With a wealth of experience gained from over 20 years of growing Alpines, Pam provided an inspiring talk. She dispelled myths such as: ‘Alpines are hard to grow’, ‘Alpines are all small’, ‘Alpines don’t live long’, ‘Alpines don’t like shade…’
They do like crevices, which can be vertical using rocks or tiles inserted end on, and using smaller plants from a garden centre often results in better success than from bigger pots.
Tips for Alpines:
- Use well drained soil; (John Innes No2 with 50% grit and a bit of compost will do).
- If transplanting bigger plants, damage the roots to stimulate new growth. An old Belfast sink can provide an ideal planter, but shallow pots will also work.
- Protect the plants from damp, though they may need protection in an unheated greenhouse in winter.
- If planting in a wall, best to plant as the wall is constructed.
Alpines can be used as underplanting for other plants such as roses, and some, such as thyme can be used as ground cover, though beware they can spread and roots can get very long .

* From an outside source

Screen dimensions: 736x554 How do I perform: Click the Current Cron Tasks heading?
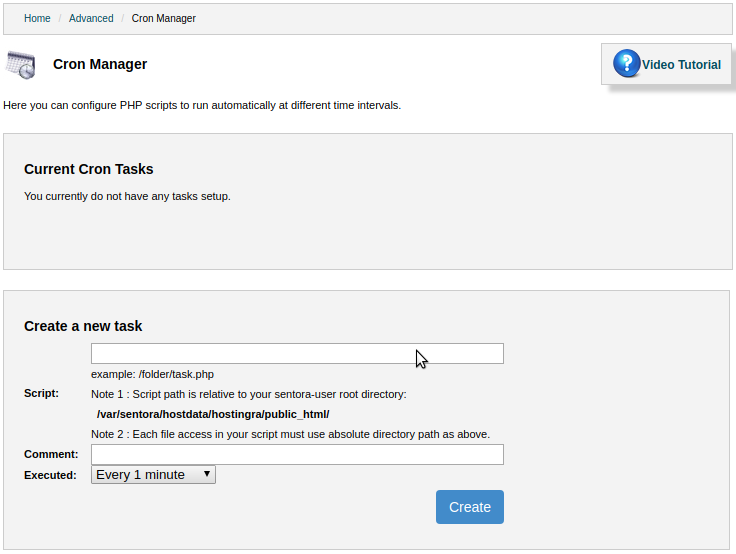[x=89, y=169]
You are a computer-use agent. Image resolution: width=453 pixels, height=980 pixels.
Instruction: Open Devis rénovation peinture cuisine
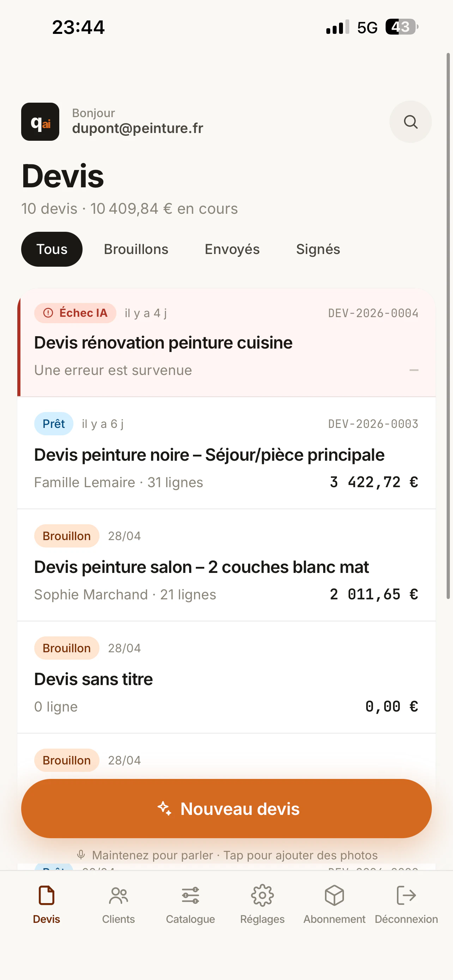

Cyclamen and crocus with dwarf iris start the year in January, followed in February by early saxifrages, they don’t mind the snow. March sees miniature narcissi, species tulips, iris reticulata and by April a whole palate of plants from sedums, arabis, pulsatilla, aubretia, primulas and gentians providing wonderful colour. In May the chaenorhinium, alpine phlox, dianthus and saxifrage lithodora add to the garden delights.
By June silene, penstemon pinnolius, globulania , Oenothera are coming through and in July campanula thyrsoides , dianthus cathusanorum, potentilla eriocarpa with more varieties of sedum provide a wonderful display.
Dwarf geraniums and acis autumnale with cyclamen make an appearance in August and by September allium beeson, diascia, silene, colchicum (autumn crocus) along with hypericum and sternbergia bring wonderful colours and shapes to the autumn garden.
Even in October, penstemon eatonii , and later in November and December gentians, scabies aster snow, arabis Ferdinand and cyclamen bring cheer to otherwise dark months in the garden.